- **AIM OF THE TASK**
In the part of the listing that opens with the line containing "Click the 19.934.271" and closes with the line containing "[x=674, y=617]", switch "value" to "amount" and give only those lines again, otherwise unchanged. Leave the pictures out of your answer.

- **DATASET EXCERPTS**
►
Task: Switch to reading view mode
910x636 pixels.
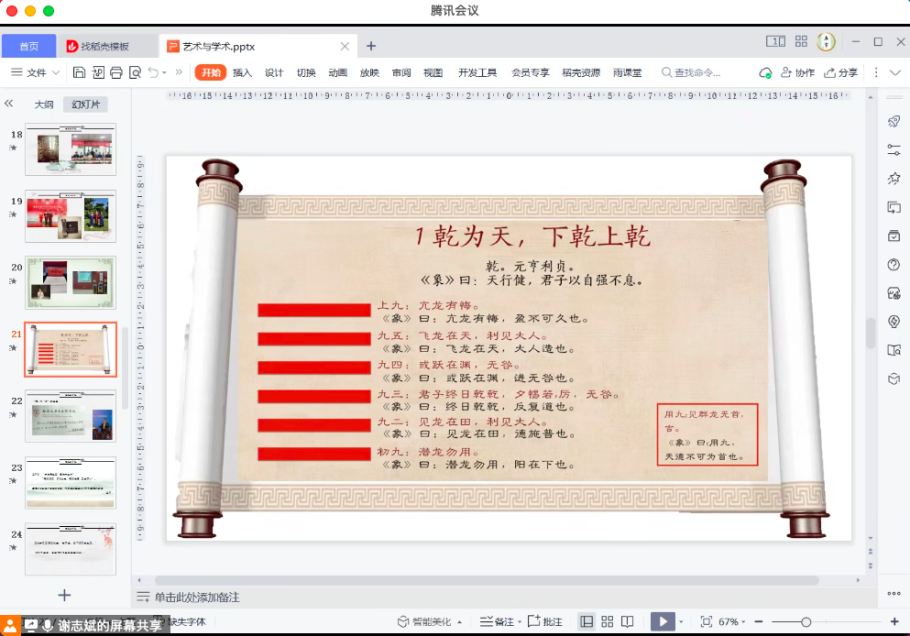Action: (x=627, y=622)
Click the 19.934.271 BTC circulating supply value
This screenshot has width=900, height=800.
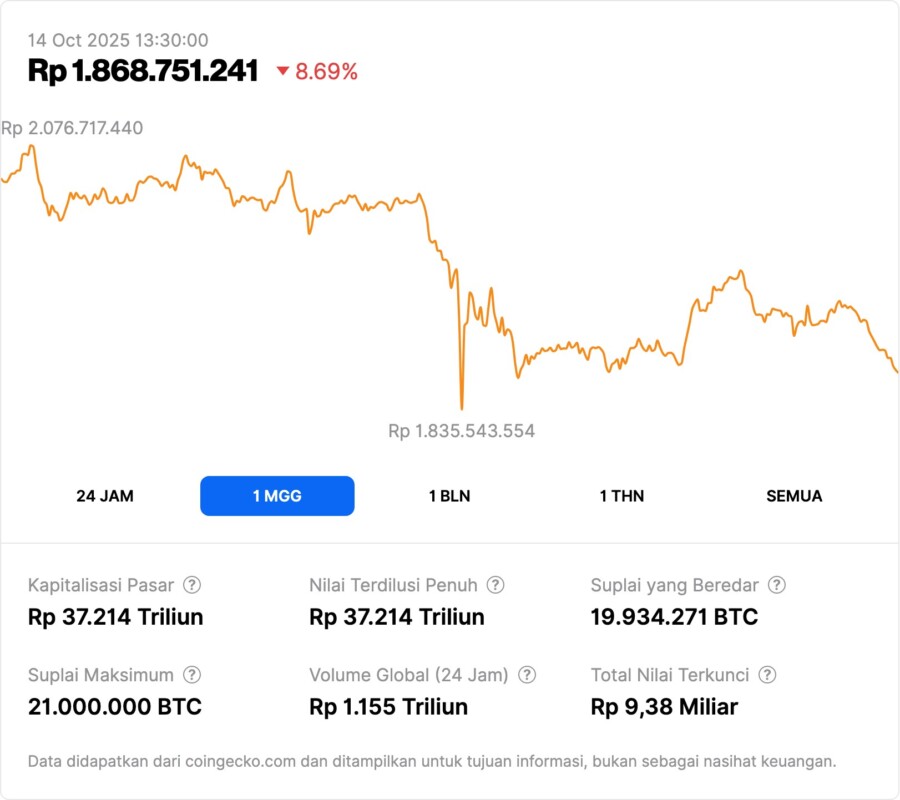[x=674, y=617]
◄
►
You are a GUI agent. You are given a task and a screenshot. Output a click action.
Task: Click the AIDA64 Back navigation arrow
◄
- **EXERCISE SOLUTION**
Click the 19.934.271 BTC circulating supply amount
This screenshot has width=900, height=800.
[x=674, y=617]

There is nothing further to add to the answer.